Один мой сослуживец из города Горького, рядовой Анатолий Есаулов убедительно вещал близким дружкам, что жизнь его до армии протекала бурным и мутным потоком, и только армия спасла от неминуемой тюрьмы. Рассказы о «гражданке» он подкреплял такими подробностями своей уголовно наказуемой деятельности, что сослуживцы, даже самые бедовые, усмехались и недоверчиво пожимали плечами. Но Анатолий обещал в скором времени представить доказательства. Они и явились – в виде фотокарточек от корешей-земляков. На фото бравые ребята в черных рубашках и брюках щеголяли обрезами, револьверами, черными штыками от трехлинеек и клинками сабель. Эти снимки произвели впечатление, и Толяна зауважали и стали к нему прислушиваться.
Рядовой Есаулов беспрекословно выполнял самые дурацкие приказы и капризы командиров и начальников, направленные часто специально для унижения его человеческого достоинства – выполнял с рискованной ухмылкой. Однажды на боевом дежурстве об эту ухмылку споткнулся сержант старшего призыва, от безделья гонявший его в противогазе за какой-то проступок по бетонированной площади антенного павильона – «шагистикой» с ним занимался под палящим солнцем. Когда рядовой Есаулов по приказу остановился и снял противогаз, мерзкий как использованный презерватив, мокрое лицо его почти самопроизвольно заулыбалось – насмешливо и снисходительно. Тут-то сержант не выдержал и закатил рядовому звонкую оплеуху. Замах был так по-русски широк, что от удара сумел бы увернуться даже слепой. Анатолий – не увернулся! Он потряс головой после удара и сказал укоризненно и с улыбкой:
– Не надо так, сержант.
И тут же получил еще. Замах был снова прост и широк, как зимняя портянка, и снова Есаулов не увернулся – стоял и смотрел в глаза своего командира.
– Еще? – спросил сержант.
Рядовой отрицательно качнул головой.
– Все понял, боец? – спросил сержант.
Анатолий кивнул.
– Не слышу! – выставил ухо сержант.
– Так точно! Понял! – молодецки выкрикнул рядовой.
– Тогда свободен! Умываться! Бегом! Марш!
Рядовой Есаулов дисциплинированно затрусил к домику боевого дежурства.

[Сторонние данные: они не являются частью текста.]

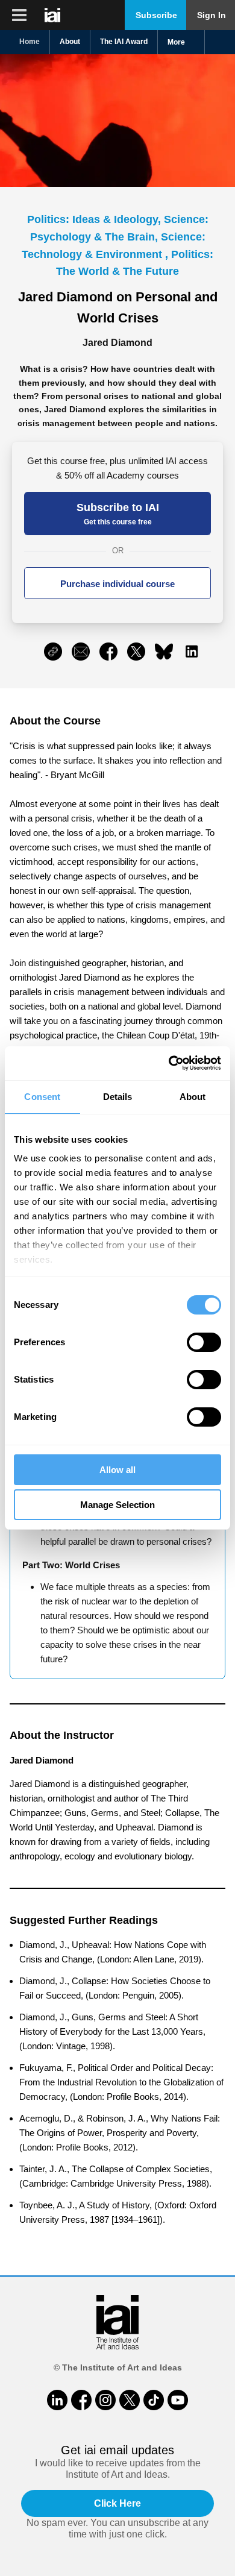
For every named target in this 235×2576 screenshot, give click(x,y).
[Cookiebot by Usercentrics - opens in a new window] (169, 1063)
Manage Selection (117, 1505)
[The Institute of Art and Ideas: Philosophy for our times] (19, 15)
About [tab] (193, 1097)
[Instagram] (105, 2400)
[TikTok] (153, 2400)
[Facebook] (81, 2400)
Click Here (117, 2503)
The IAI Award (124, 41)
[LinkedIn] (57, 2400)
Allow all (117, 1470)
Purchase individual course (117, 584)
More (176, 42)
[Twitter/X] (129, 2400)
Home (29, 41)
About (70, 41)
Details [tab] (118, 1097)
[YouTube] (178, 2400)
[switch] (204, 1342)
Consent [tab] (42, 1097)
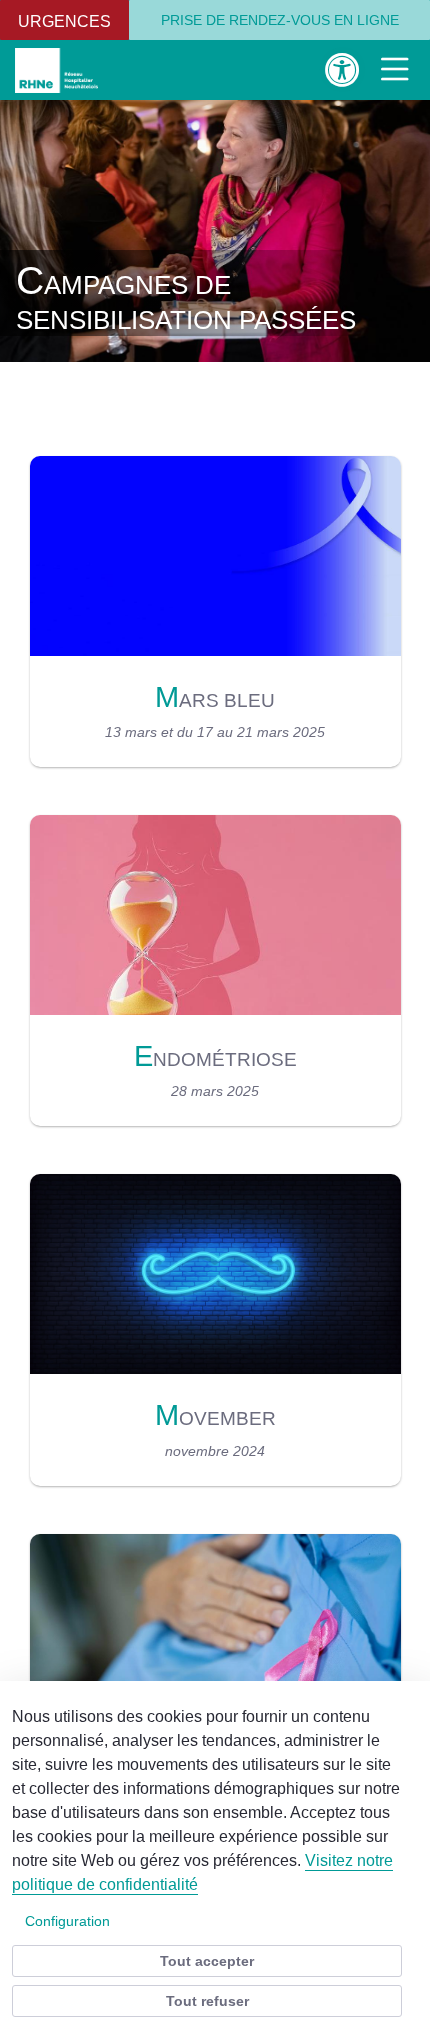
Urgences (64, 21)
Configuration (67, 1921)
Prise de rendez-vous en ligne (280, 20)
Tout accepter (207, 1961)
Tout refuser (207, 2001)
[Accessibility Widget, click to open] (342, 69)
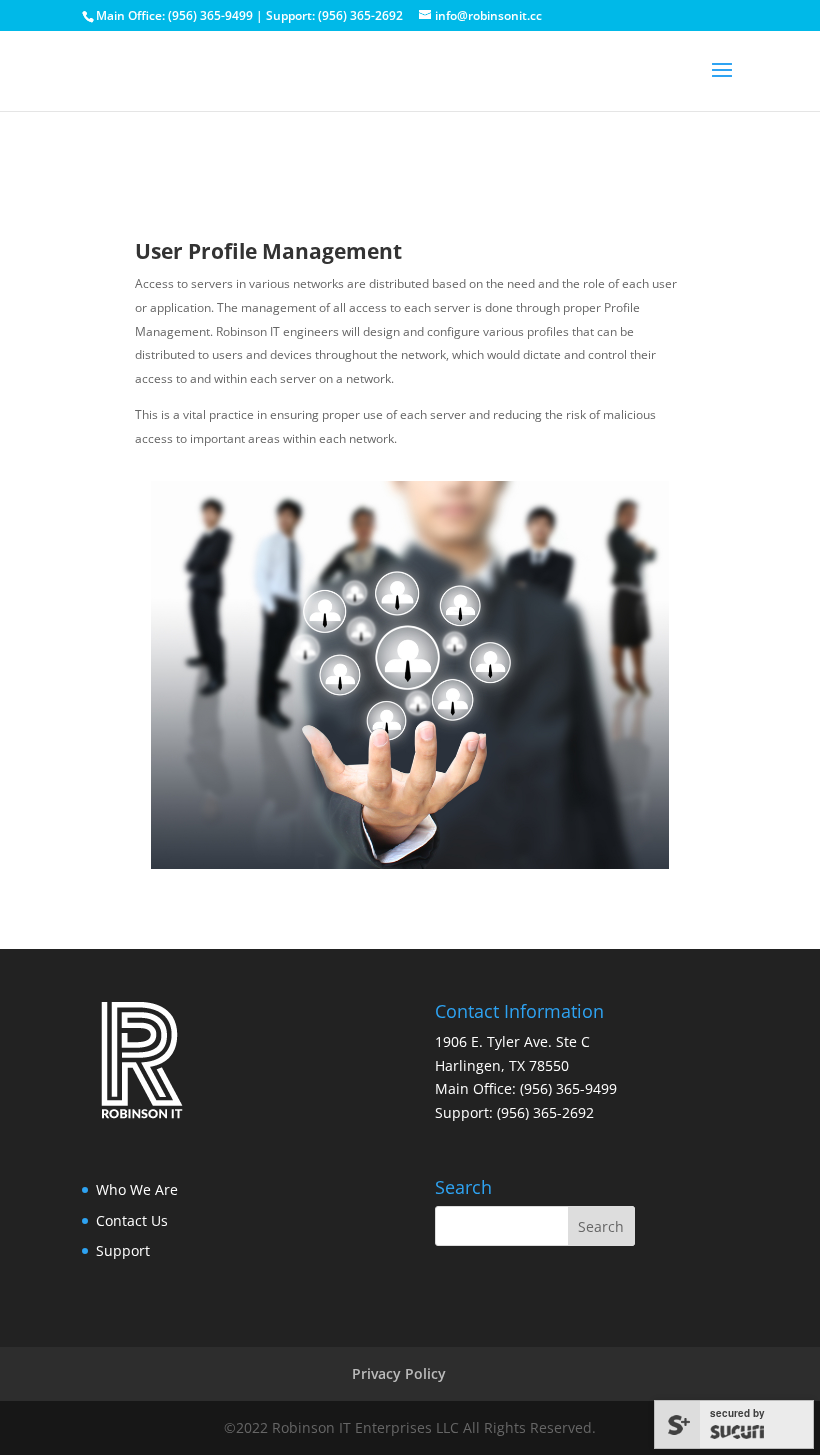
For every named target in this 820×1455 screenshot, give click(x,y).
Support (123, 1250)
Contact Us (132, 1220)
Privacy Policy (399, 1373)
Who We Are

Перед ребятами своего призыва рядовой Есаулов рассуждал примерно так:
– Меня извести невозможно – пупок надорвешь. Старайся-надрывайся, – а я еще в десять раз ниже твоего унижения унижусь, так что и старание твое мимо меня пролетит – не заденет даже. А когда я весь в дерьме, ты и сам от меня отвалишься. И плевки твои мне – божья роса! Вот так, ребятки. Эй, не робей, команда-экипаж, будет и на нашей улице шабаш! Эти дембельнутся, еще полгода – и власть наша! Тогда и отыграемся за все.
И это время пришло.
Как воспрянули все – особенно униженные и особенно оскорбленные! Как распрямились их плечи, взгляды и души – даже выгнулись у некоторых в обратную сторону от усердного себялюбства! (Иногда мне даже приходилось защищать от их «старослужащей» прыти бедных молодых солдат.) Как лихо теперь они и подчеркнуто печатали шаг, завидя знакомого офицера, как лукаво козыряли – мол, знай наших! Офицеры только крякали с досады: «Дембель почуяли, кобели! Не рановато?» Но смотрели на всех по-отечески ласково и умиленно: наша школа! Ну, не на всех, конечно; скажем так: «выборочно на большинство».
Увольнение в запас нашего призыва совпало с дембелем командира полка, человека преклонного возраста и непреклонной воли. И этот волевой человек ни за что на свете не хотел под занавес портить себе послужной список каким-нибудь случайным пятнышком. Подчиненные понимали это и принимали сердцем – из любви и страха, пытаясь достичь высоких боевых и политических показателей любой ценой. Но так как исправить в полку что-либо коренным образом не представлялось возможным, то действия всего личного состава части были направлены на тщательное сокрытие всех имеющихся неполадок, нарушений и преступлений от вышестоящего начальства. Благо, оно было на достаточном удалении: то ли в самой Москве, то ли где подальше. А мы сидели себе в нашем лесу как партизаны и в ус не дули.
«Все, что создано народом, должно быть надежно защищено от прапорщиков!»